Work order 1 |
Summarize the blog post on gratitude in two sentences.
Work order 2 |
Write the next part of the blog post on gratitude, picking up right after its final sentence.

Document segment |
-- Opening Marker --

Monday, August 12, 2013

Gratitude is the sign of noble souls...

Gratitude is the sign of noble souls,I saw the phrase on a little framed needlework picture at a thrift store. It stirred something in me. It convicted me,too. So I bought it. I want a noble soul! But I have to admit, if gratitude is the sign...then I fear my life has been a far cry from one of nobility. I hung that little picture in my bathroom as a reminder of something to strive for. Okay, so I might be a little melodramatic here, but I think it's changing my life. The last few years tried to kick my butt and for the first half, they did just that. I lived under a heap of fear and anxiety and hmmm, what is the opposite of gratitude...oh, how about whiney-ness? That may not be in Webster's dictionary, but it is definitely the right word!

So what's changed? I guess me. Certainly some circumstances have changed for the better, and some for the worse. But how do you ride out the storms of life without capsizing? It's all about power. A speaker once reminded me that we are all very powerful people. How so? Choice. Choice makes me powerful. And I can wield that power one of two ways...for blessing or for cursing.

-- Closing Marker --

Dataset records |

-- Opening Marker --

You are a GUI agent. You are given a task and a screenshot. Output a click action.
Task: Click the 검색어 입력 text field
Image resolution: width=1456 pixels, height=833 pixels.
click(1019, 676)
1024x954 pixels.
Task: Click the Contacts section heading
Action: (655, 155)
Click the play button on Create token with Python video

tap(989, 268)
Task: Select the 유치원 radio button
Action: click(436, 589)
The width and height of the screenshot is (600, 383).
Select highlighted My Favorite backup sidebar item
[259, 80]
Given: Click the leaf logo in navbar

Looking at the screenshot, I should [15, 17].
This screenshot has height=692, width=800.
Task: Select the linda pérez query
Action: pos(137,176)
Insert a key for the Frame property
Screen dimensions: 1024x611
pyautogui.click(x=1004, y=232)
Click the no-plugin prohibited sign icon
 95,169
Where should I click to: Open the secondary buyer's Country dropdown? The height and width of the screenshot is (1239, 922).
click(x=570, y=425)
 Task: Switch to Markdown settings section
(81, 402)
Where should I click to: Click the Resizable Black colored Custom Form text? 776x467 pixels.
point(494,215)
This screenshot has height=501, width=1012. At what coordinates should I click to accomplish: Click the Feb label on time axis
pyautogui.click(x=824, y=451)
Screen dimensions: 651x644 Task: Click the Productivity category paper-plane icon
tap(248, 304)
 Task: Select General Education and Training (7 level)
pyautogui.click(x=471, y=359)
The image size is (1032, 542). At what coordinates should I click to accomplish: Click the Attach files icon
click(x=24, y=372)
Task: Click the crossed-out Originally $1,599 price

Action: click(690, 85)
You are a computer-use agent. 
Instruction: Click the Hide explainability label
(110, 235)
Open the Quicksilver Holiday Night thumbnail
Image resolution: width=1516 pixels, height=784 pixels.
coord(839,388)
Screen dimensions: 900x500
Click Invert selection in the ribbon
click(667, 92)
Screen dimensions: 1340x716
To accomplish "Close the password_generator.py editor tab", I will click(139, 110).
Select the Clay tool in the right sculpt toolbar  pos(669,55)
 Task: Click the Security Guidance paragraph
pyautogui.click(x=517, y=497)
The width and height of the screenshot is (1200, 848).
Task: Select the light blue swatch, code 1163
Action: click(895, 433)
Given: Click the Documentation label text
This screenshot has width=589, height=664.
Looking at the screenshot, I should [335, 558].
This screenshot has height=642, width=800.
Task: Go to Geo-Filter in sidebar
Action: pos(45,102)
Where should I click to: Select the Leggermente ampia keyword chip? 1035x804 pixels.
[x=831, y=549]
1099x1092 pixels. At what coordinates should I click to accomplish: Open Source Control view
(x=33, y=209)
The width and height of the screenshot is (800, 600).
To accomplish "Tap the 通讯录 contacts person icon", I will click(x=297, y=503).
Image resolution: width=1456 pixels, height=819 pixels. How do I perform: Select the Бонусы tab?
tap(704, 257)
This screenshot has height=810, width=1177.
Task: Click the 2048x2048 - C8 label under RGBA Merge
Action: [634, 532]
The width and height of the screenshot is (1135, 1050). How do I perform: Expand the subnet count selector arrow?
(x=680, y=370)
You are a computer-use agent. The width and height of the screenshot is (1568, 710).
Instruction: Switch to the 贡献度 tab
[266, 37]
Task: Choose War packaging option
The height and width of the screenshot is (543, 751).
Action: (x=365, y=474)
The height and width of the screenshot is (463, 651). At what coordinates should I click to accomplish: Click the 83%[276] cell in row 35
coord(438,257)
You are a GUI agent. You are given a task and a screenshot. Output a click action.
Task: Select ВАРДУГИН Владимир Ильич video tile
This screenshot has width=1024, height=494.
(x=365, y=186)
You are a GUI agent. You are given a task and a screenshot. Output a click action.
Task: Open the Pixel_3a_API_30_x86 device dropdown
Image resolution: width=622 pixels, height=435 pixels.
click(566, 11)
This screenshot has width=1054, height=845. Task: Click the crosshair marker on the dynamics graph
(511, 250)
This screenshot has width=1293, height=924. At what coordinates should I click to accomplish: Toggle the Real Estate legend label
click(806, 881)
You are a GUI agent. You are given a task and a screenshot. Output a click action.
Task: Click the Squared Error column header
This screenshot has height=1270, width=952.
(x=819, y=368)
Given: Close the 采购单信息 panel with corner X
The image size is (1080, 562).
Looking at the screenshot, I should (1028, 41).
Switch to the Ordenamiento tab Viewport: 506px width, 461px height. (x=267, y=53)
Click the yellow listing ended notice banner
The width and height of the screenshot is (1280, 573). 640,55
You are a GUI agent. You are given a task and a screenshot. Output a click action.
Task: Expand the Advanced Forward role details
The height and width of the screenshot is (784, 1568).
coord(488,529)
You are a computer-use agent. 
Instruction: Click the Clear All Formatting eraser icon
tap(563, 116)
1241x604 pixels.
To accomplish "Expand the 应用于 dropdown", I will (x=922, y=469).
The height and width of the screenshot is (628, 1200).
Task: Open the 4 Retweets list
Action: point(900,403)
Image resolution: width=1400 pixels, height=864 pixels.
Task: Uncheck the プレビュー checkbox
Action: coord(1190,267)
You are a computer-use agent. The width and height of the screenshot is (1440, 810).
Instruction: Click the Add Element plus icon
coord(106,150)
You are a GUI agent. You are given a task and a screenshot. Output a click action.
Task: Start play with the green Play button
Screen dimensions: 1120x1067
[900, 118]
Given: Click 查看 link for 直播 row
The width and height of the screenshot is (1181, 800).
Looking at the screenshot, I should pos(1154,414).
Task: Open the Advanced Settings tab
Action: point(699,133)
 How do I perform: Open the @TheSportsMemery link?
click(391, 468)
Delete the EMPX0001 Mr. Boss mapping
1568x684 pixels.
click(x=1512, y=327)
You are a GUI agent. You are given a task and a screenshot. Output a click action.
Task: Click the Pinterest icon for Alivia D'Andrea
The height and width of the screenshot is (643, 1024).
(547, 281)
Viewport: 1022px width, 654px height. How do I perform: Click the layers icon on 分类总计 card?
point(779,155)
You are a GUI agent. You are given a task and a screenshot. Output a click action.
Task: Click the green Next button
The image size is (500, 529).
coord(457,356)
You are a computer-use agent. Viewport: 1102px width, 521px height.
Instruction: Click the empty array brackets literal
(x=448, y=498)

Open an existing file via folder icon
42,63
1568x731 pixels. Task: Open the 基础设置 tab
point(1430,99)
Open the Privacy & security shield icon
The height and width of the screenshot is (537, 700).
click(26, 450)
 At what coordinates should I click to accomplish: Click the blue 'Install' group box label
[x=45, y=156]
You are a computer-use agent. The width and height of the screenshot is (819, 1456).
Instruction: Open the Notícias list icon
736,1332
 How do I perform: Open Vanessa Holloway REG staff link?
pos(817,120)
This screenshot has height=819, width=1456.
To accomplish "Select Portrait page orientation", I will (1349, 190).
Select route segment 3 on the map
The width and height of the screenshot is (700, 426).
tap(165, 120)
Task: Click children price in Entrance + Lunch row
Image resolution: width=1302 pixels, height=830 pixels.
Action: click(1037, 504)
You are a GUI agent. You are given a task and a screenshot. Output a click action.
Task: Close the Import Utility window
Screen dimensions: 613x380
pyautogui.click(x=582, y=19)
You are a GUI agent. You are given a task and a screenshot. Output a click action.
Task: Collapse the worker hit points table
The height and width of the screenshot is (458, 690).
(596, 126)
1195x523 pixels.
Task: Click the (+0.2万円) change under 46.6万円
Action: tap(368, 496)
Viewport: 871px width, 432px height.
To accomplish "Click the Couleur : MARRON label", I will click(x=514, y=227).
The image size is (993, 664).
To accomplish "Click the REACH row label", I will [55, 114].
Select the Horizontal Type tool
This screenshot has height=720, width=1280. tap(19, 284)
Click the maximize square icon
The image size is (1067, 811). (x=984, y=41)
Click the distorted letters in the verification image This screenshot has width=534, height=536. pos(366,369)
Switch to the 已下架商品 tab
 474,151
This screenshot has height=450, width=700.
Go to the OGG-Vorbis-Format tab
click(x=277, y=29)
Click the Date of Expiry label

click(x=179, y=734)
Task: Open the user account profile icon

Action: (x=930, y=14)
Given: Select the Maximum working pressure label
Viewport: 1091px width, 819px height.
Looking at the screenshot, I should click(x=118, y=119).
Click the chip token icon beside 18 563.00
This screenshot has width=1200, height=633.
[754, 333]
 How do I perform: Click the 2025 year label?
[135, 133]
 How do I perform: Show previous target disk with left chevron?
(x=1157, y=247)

-- Closing Marker --

Result 1 |
After seeing the phrase "Gratitude is the sign of noble souls" on a framed needlework picture at a thrift store, the writer bought it and hung it in the bathroom as a reminder, admitting to years marked by fear, anxiety and complaining instead of gratitude. The writer says the real change has been within, and it rests on choice, a power each person can use either for blessing or for cursing.

Result 2 |
Of course my go to guy (that would be God)says it best:
"I have set before you life and death, blessing and cursing; therefore choose life, that both you and your descendants may live; 20 that you may love the Lord your God, that you may obey His voice, and that you may cling to Him, for He is your life." Deuteronomy 30:19-20

Choose life. The thing that is changing me is my choices. My life is far from perfect. There are many opportunities for me to choose worry or anxiety right now, but I can honestly say that I am not! I am choosing gratitude. Oh trust me, there are times I want to go have a pity party or blame my circumstances on somebody else, and it's then I'm reminded that I have a choice! I can focus on what I don't have or I can choose to look at what I do have, and I have so much to be grateful for. I realize that a life spent comparing oneself to others, wishing my circumstances away,and whining about what I can't do, get, be or whatever...is a colossal waste of my time. Sadly...I've lived there, for too many years, and I'm not proud to admit it. But happily, I am not there now. 

Back up to the verse from Deuteronomy. I think what we choose matters! It's not that I get to choose to drown my fears, or medicate them. Shop them away or buy myself into oblivion. Eat myself into happiness or whatever...it's choosing life.It's choosing what breathes life into your situation. Jesus claims to be the way, the truth and the life, and I for one can attest that He is! He is the anchor of a happy and grateful heart! When I tie myself to His presence, His purposes, His plans, and His very true words...I can be grateful, even when stuff is flying around me that is out of my control. Even when bad stuff happens. There is always, always, always something to be grateful for. There is a reason He tells us to give thanks in all things...it's certainly not for His benefit. Loving parents don't tell their kids what to do or not to do for their own benefit...it is always for the blessing, protection, direction, or life lesson of the child. The same is true with every single thing the Lord tells us. To choose life, to choose gratitude...only benefits me. It fills my heart with light and life, and with the very Presence of the One who shares His light and life with us...and who doesn't want and need that? Really.

1 comment:

  1. A nice reminder indeed. I'm glad you included a picture of that cute little sign.